First Republic said on Sunday that it had more than $70bn (£58bn) in unused liquidity to fund its operations, from agreements that included the US Federal Reserve and JP Morgan.
Treasury Secretary Janet Yellen sought to reassure investors and customers about the overall health of the US financial system when she appeared before Congress on Thursday.
Ms Yellen said: “I can reassure the members of the committee that our banking system remains sound, and that Americans can feel confident that their deposits will be there when they need them.
“This week’s actions demonstrate our resolute commitment to ensure that depositors’ savings remain safe.”
The Federal Reserve on Sunday guaranteed all SVB deposits and launched an emergency lending facility for all banks in a bid to calm fears.
Explaining the actions, Ms Yellen told Congress: “We felt that there was a serious risk of contagion that could have brought down and triggered runs on many banks.”
Peter Thiel, one of the best known venture capitalists in the US, told the Financial Times he had $50m deposited at SVB at the time of its collapse.
Larry Fink, the chief executive of BlackRock, warned earlier this week that SVB’s collapse could be the start of a “slow, rolling crisis” in US banking.

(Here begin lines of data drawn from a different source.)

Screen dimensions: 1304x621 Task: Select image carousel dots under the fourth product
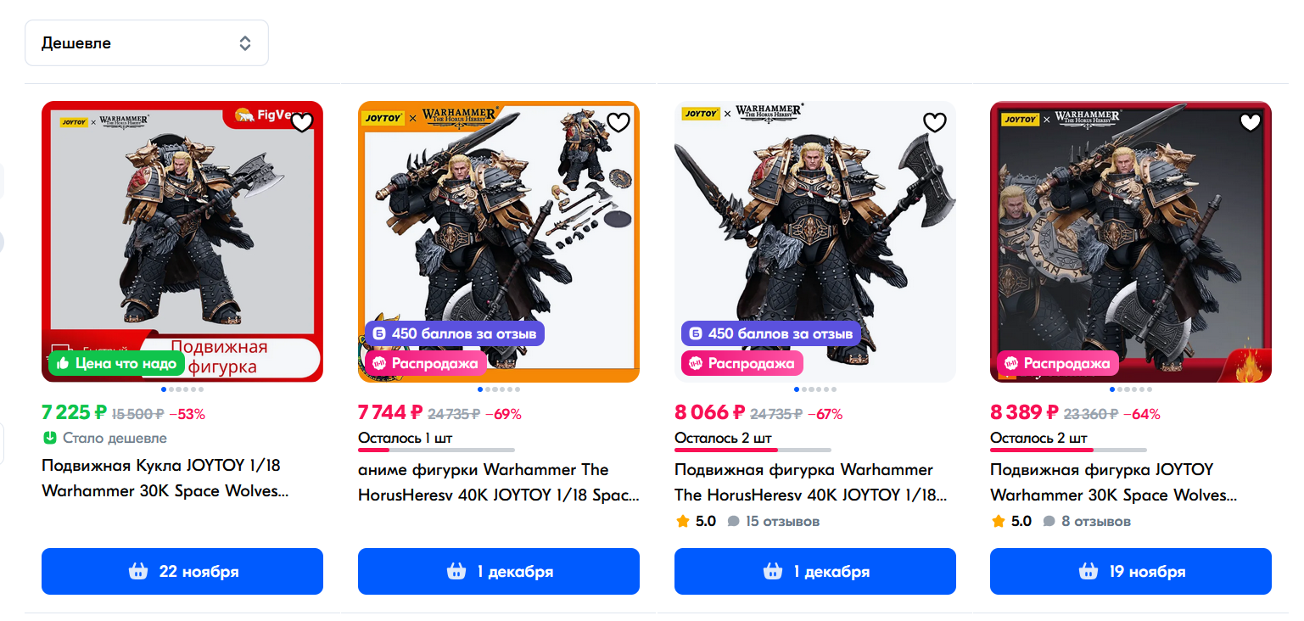click(x=1131, y=389)
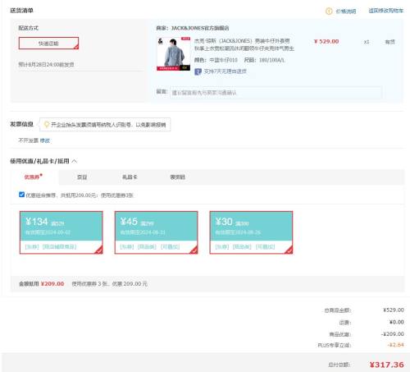Switch to the 礼品卡 gift card tab

click(130, 177)
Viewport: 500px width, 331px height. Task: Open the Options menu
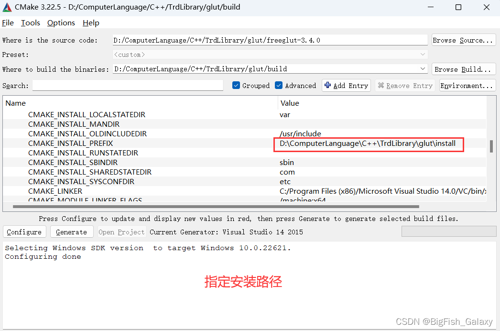click(61, 22)
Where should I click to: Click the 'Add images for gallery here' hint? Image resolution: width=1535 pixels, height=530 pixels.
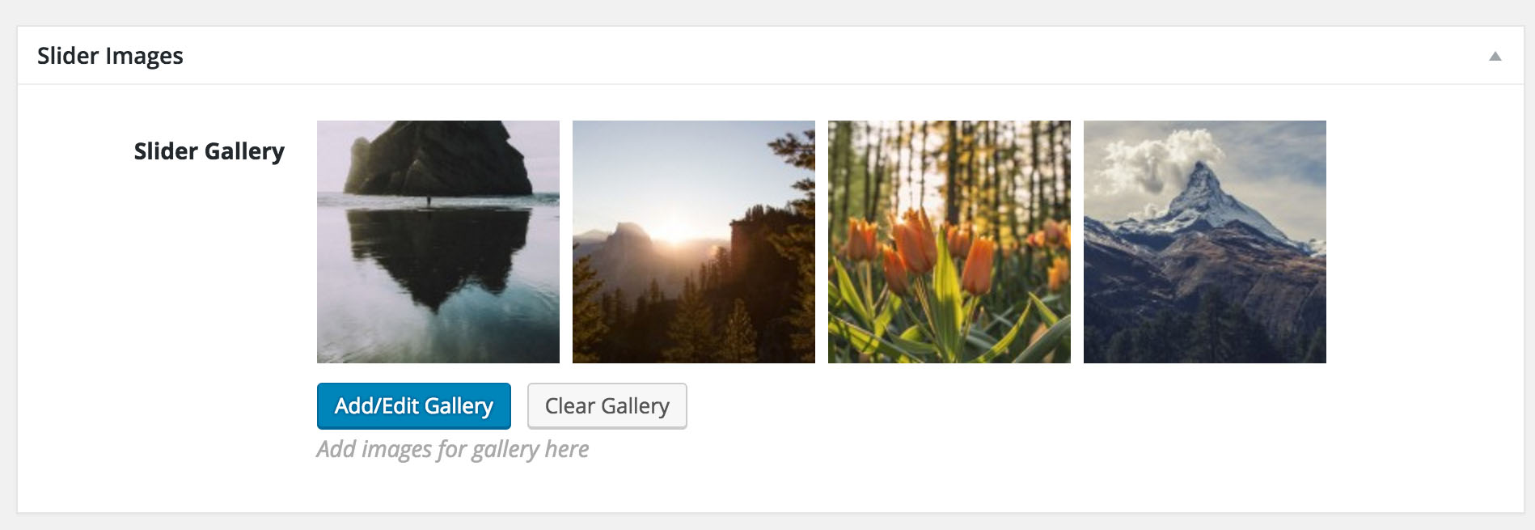click(452, 449)
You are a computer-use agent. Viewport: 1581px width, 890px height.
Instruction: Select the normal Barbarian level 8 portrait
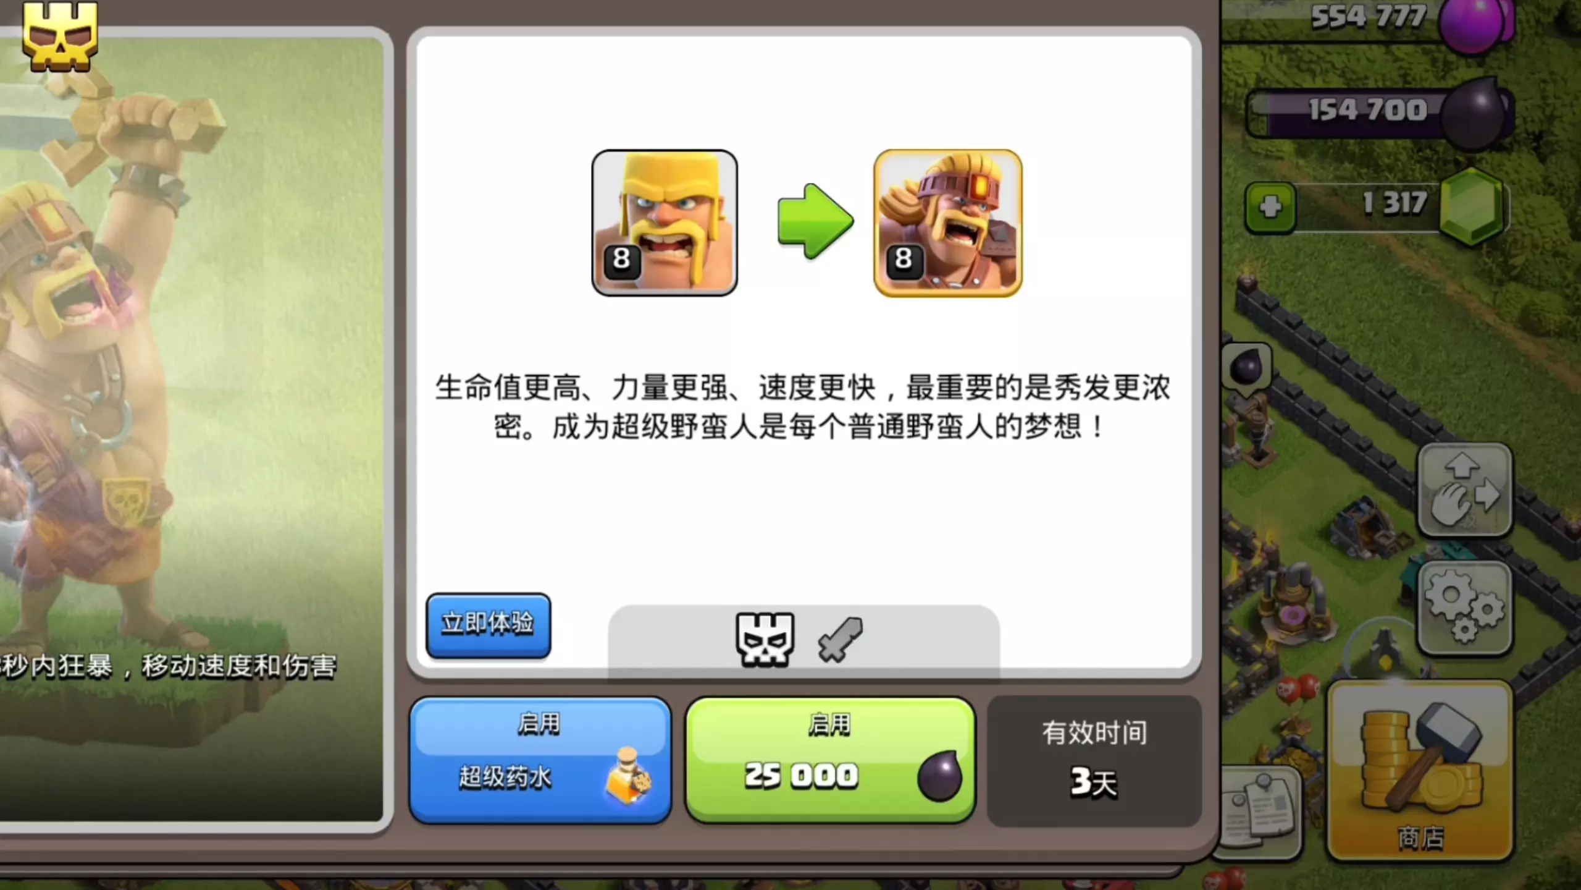click(665, 223)
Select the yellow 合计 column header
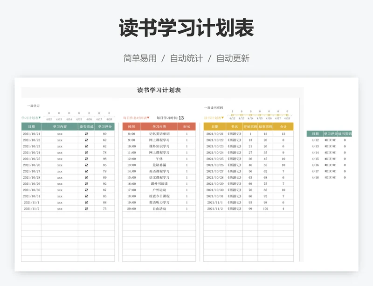The height and width of the screenshot is (286, 373). click(283, 126)
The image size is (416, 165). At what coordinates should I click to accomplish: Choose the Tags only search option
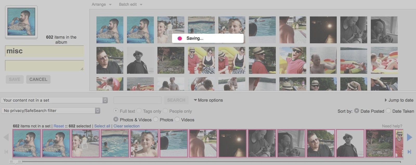139,111
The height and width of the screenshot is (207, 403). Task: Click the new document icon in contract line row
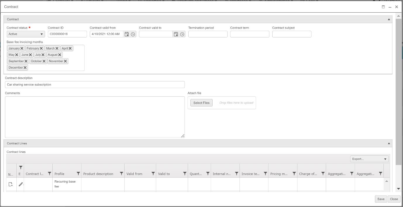click(x=11, y=184)
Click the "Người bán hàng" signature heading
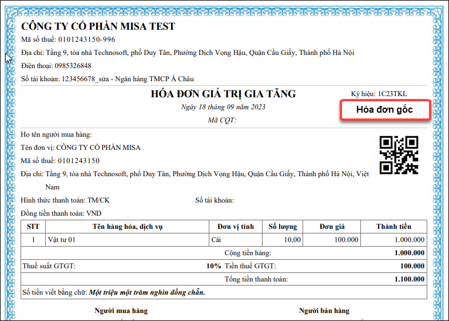 click(324, 311)
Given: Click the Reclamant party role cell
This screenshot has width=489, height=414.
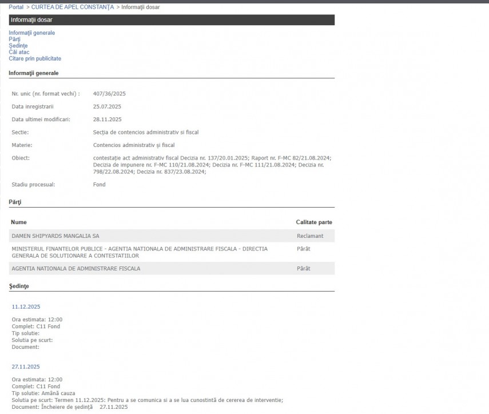Looking at the screenshot, I should [x=310, y=236].
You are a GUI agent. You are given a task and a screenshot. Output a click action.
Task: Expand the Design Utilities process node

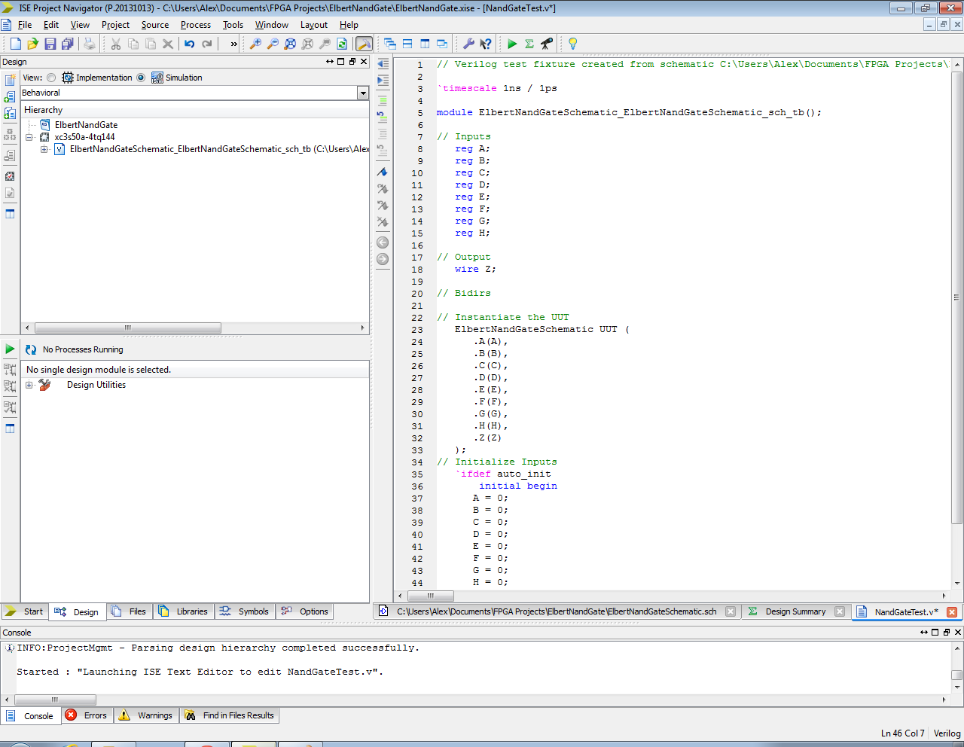click(x=29, y=385)
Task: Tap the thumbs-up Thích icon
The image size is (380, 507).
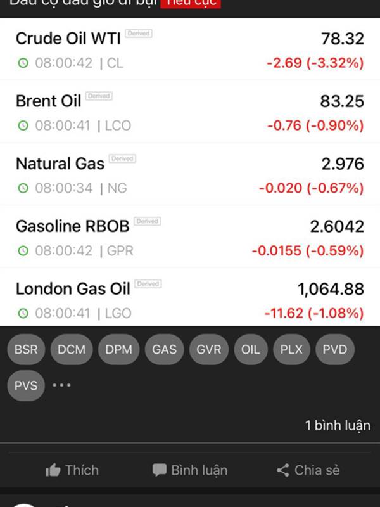Action: [53, 470]
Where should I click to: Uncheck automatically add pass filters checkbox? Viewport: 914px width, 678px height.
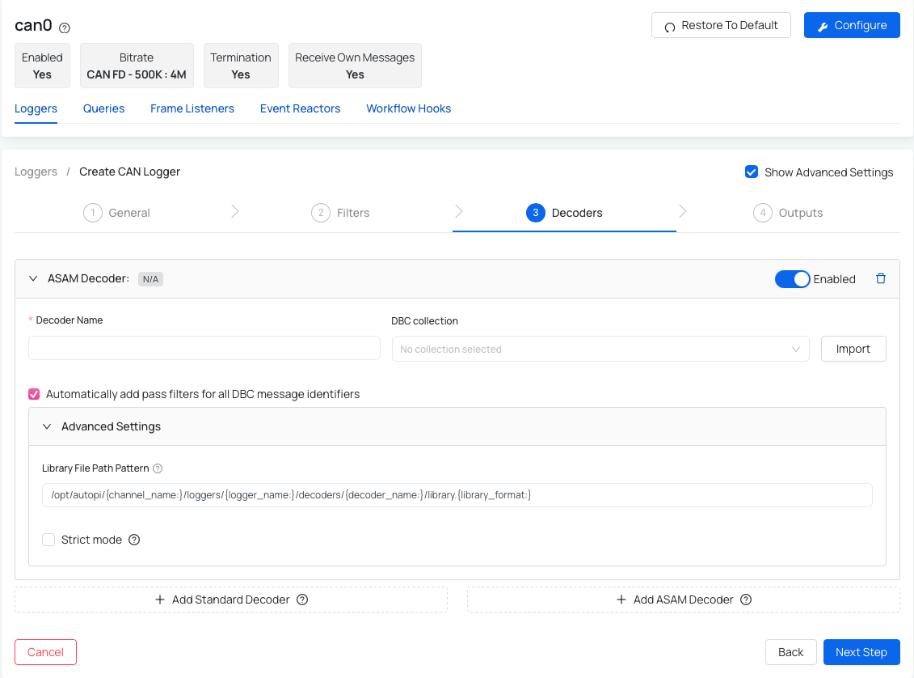click(34, 394)
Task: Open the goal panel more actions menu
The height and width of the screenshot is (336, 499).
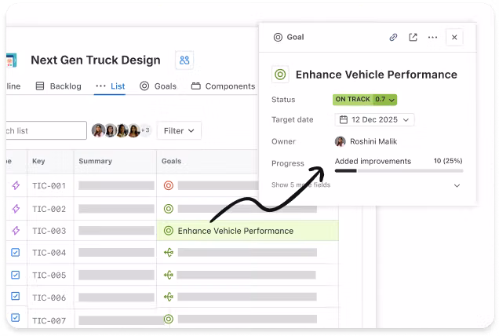Action: point(432,37)
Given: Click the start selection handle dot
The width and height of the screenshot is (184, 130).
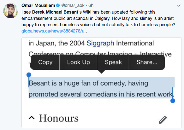Looking at the screenshot, I should click(29, 74).
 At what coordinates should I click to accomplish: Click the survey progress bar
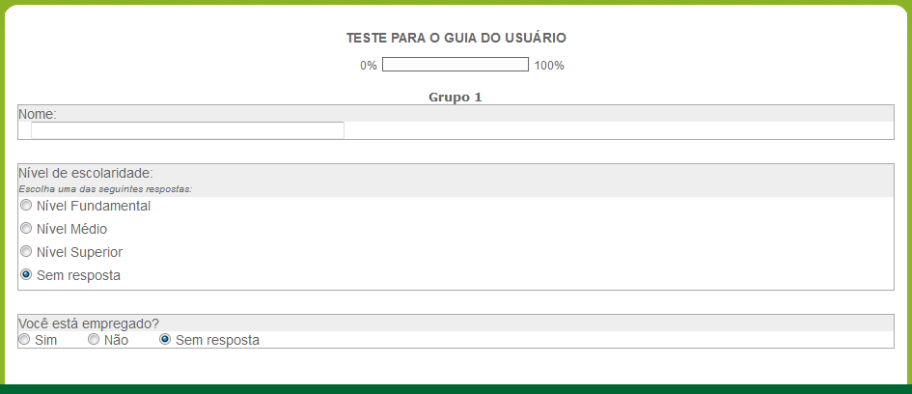coord(456,65)
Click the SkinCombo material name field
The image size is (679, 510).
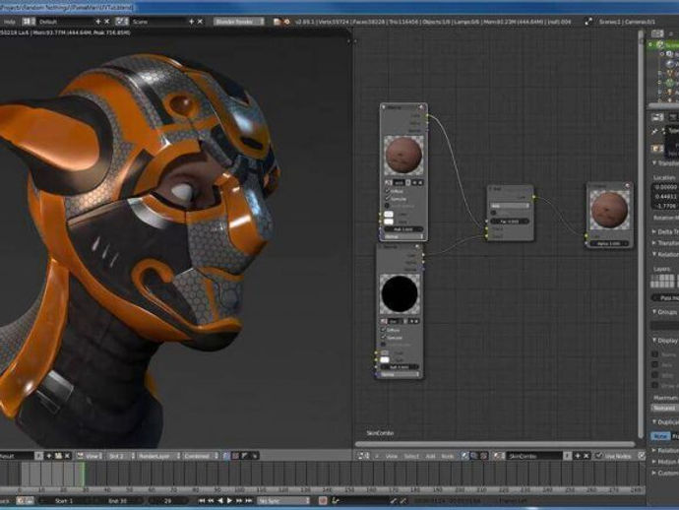[x=531, y=457]
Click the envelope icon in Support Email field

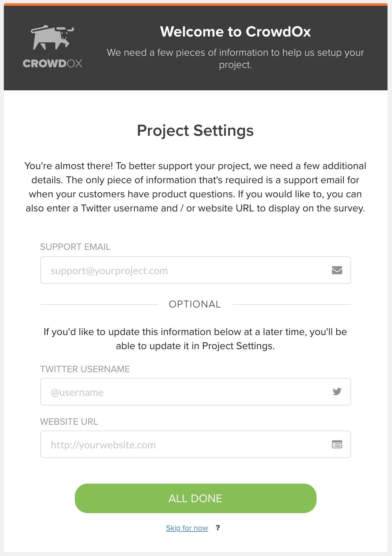(x=337, y=270)
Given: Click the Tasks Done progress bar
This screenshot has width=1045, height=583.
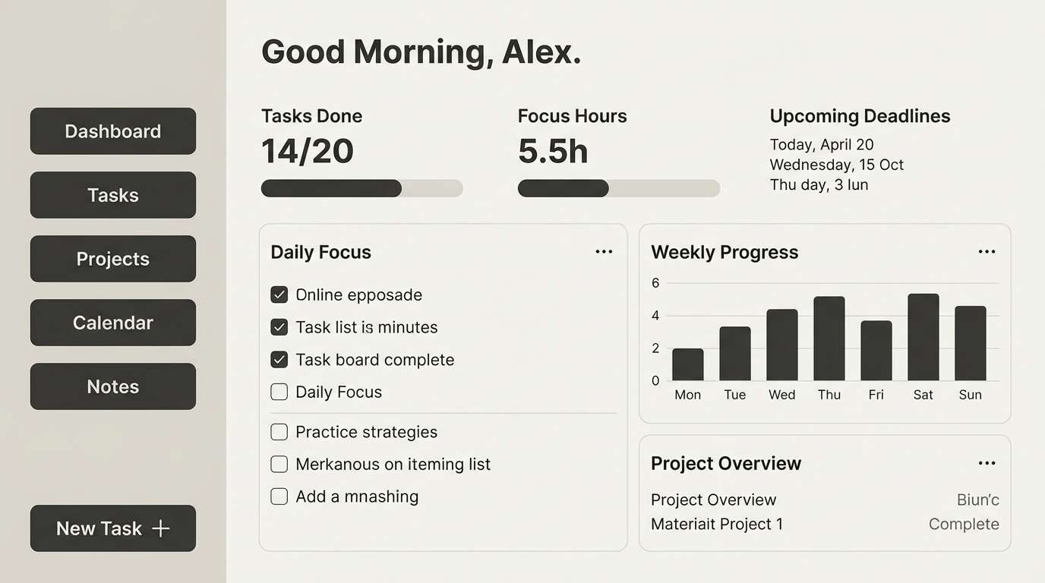Looking at the screenshot, I should [361, 188].
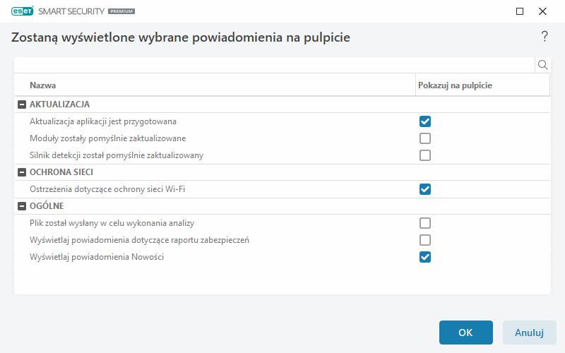The image size is (565, 353).
Task: Collapse the AKTUALIZACJA section
Action: click(x=22, y=104)
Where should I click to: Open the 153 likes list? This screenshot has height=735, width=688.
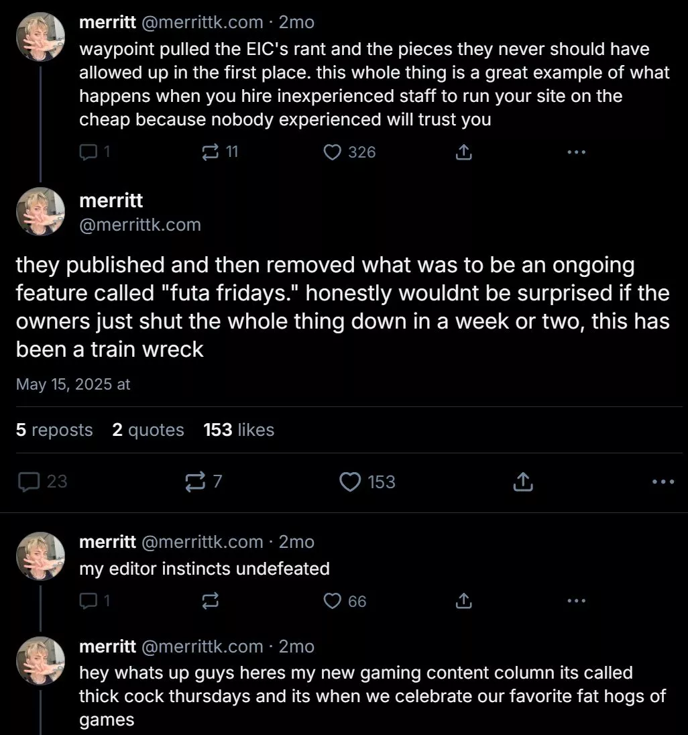239,430
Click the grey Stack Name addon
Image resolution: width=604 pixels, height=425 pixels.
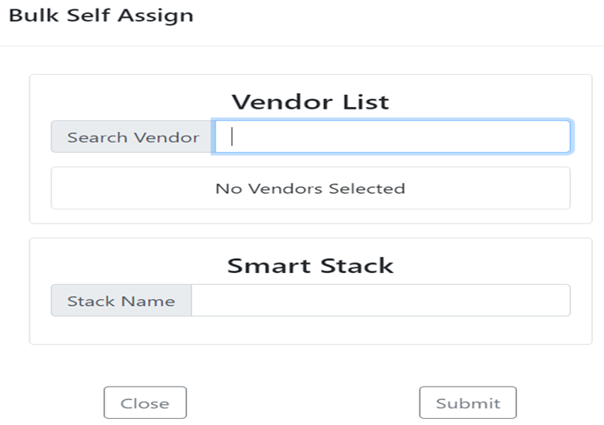[x=122, y=301]
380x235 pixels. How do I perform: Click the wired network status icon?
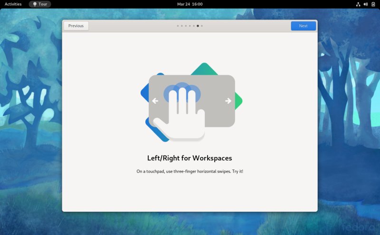(x=358, y=4)
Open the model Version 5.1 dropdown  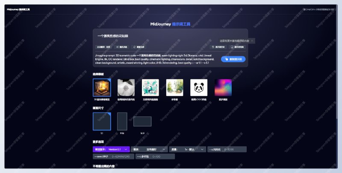click(x=111, y=150)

New York-based Signature Bank has already failed in the wake of SVB’s collapse and Credit Suisse was this week forced to tap the Swiss central bank for billions in emergency funds.
US bank shares swung wildly on Thursday as investors remained nervous. PacWest Bancorp fell 12pc before rebounding to a gain of more than 6pc on the day.
President Biden said earlier this week that he would do “whatever is needed” to protect bank deposits in an attempt to reassure Americans.